The doctor and Mr. Bredejord therefore concluded that they would not oppose his becoming a passenger. Then they gradually were filled with a desire to study this singular man, and find out why he wished to take passage on the “Alaska.” But how could they do this without sailing with him. It would not be such an absurd thing to do after all. The course which the “Alaska” was to take was a very attractive one, at least the first part of it. To be brief, Dr. Schwaryencrona, who was a great traveler, asked to be taken as a passenger, to accompany the expedition as far as the China seas, by paying such a price as the committee might judge proper.
This example immediately acted with irresistible force upon Mr. Bredejord, who had dreamed for a long time about an excursion to the land of the Sun. He also solicited a cabin under the same conditions.

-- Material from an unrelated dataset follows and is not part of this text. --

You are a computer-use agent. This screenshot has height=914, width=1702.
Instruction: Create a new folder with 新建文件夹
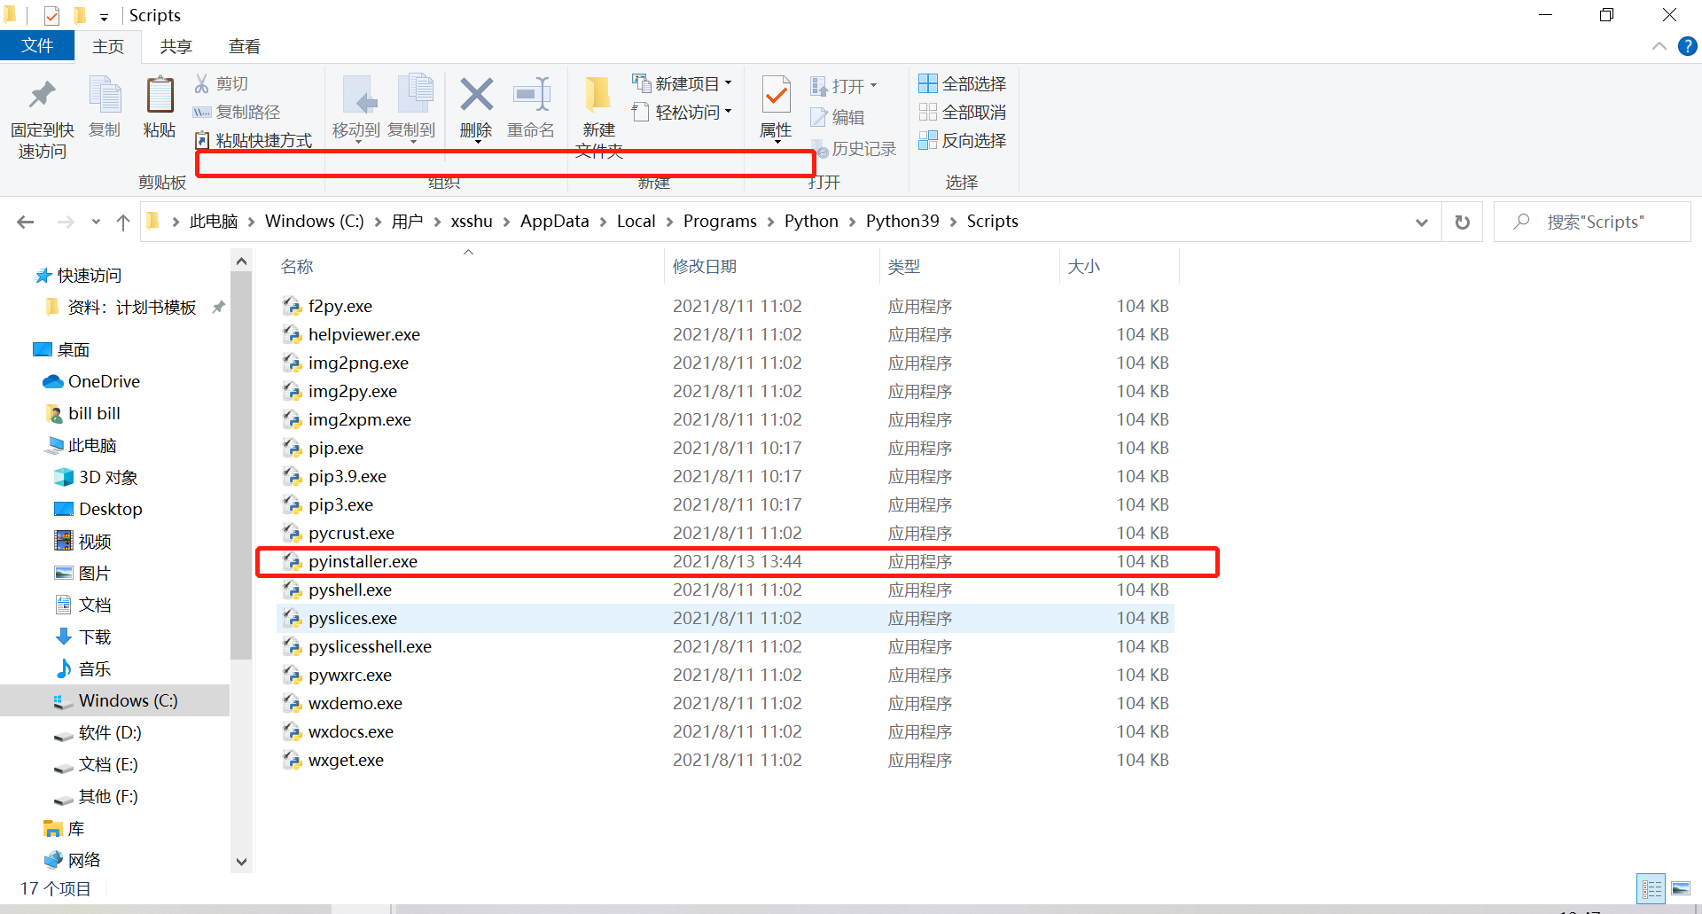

Every one in Stockholm now believed that Mr. Hochstedt would do the same, partly out of scientific curiosity, and partly from terror at the thought of passing so many months without the society of his friends. But all Stockholm was deceived. The professor was strongly tempted to go, and he reviewed all the arguments for and against it, and found it almost impossible to arrive at any decision, but fate ordained that he should stay at home.
The time of their departure was irrevocably fixed for the 10th of February. On the 9th Erik went to meet Mr. Malarius, and was agreeably surprised to see Dame Hersebom, and Vanda, who had come to bid him farewell. They were modestly intending to go to a hotel in the town, but the doctor insisted that they should come and stay with him, to the great displeasure of Kajsa, who did not think that they were sufficiently distinguished.